__EXCERPT PROVIDED__:
- Opening Delimiter -
How Eli Manning Can Rejoin NFL's Quarterback Elite

Ty SchalterNFL National Lead WriterJune 27, 2014

Aaron Rodgers, of the Green Bay Packers, left, and Eli Manning, of the New York Giants, pose backstage at the 3rd annual NFL Honors at Radio City Music Hall on Saturday, Feb. 1, 2014, in New York. (Photo by Frank Micelotta/Invision for NFL/AP Images)
Frank Micelotta/Associated Press

Eli Manning led the NFL in interceptions in 2013 for the third time in nine full seasons as the New York Giants' starting quarterback. Just days after his Giants finished a late-season rally, clawing up to a respectable 7-9, Manning turned 33 years old.

In the minds of many football fans, Manning is still his big brother's little brother, a fresh-faced kid with a lot of growing up to do. But with a decade in the NFL and two Super Bowl rings to his credit, he's a full-grown man. In fact, he's in the homestretch of his career; most chapters of his NFL story have been written.

Depending on how the final few chapters go, Manning could be remembered as one of the best quarterbacks of his generation—or as a serviceable starter who got lucky a couple of times.

His poor performance in 2013 might have accelerated offensive coordinator Kevin Gilbride's retirement. The Giants plucked Aaron Rodgers' quarterbacks coach, Ben McAdoo, out of Green Bay to take over the offense. They allowed talented receiver Hakeem Nicks, a 2009 first-round pick, to seek his free-agent fortune elsewhere. The Giants turned around and spent their 2014 first-rounder on receiver Odell Beckham Jr.
- Closing Delimiter -
__SUPPLIED DATA__:
- Opening Delimiter -
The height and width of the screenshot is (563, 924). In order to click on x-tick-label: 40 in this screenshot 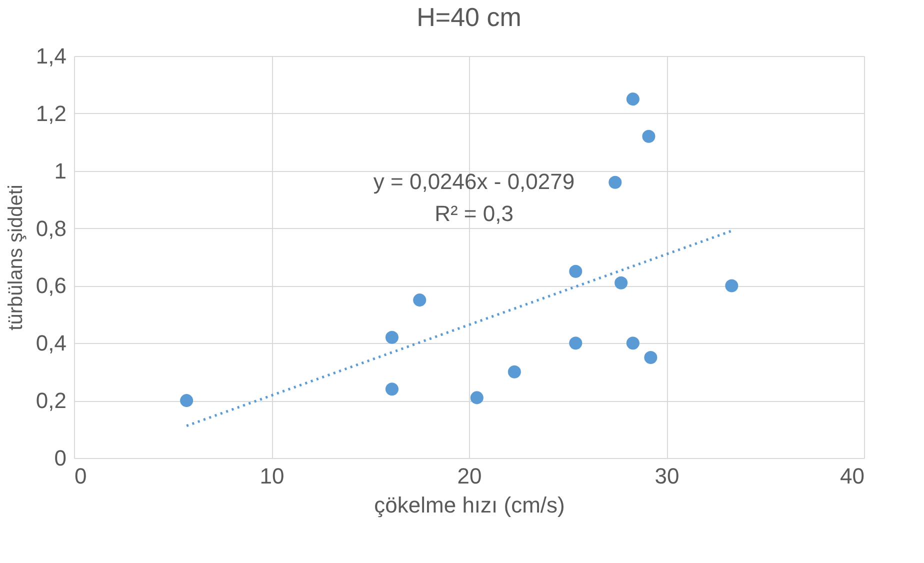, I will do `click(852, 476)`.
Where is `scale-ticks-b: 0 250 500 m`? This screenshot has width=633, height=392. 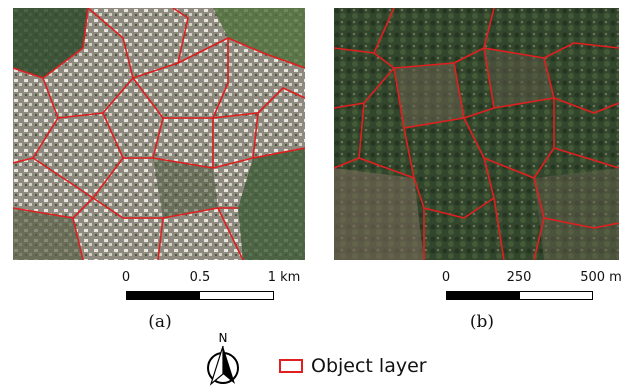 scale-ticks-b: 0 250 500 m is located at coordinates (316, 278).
- Closing Delimiter -
__TASK__: According to the Eli Manning article, whom did the Giants bring from Green Bay to take over their offense? The material is separate from the Eli Manning article.

__PROBLEM SOLUTION__: Ben McAdoo, Aaron Rodgers' quarterbacks coach.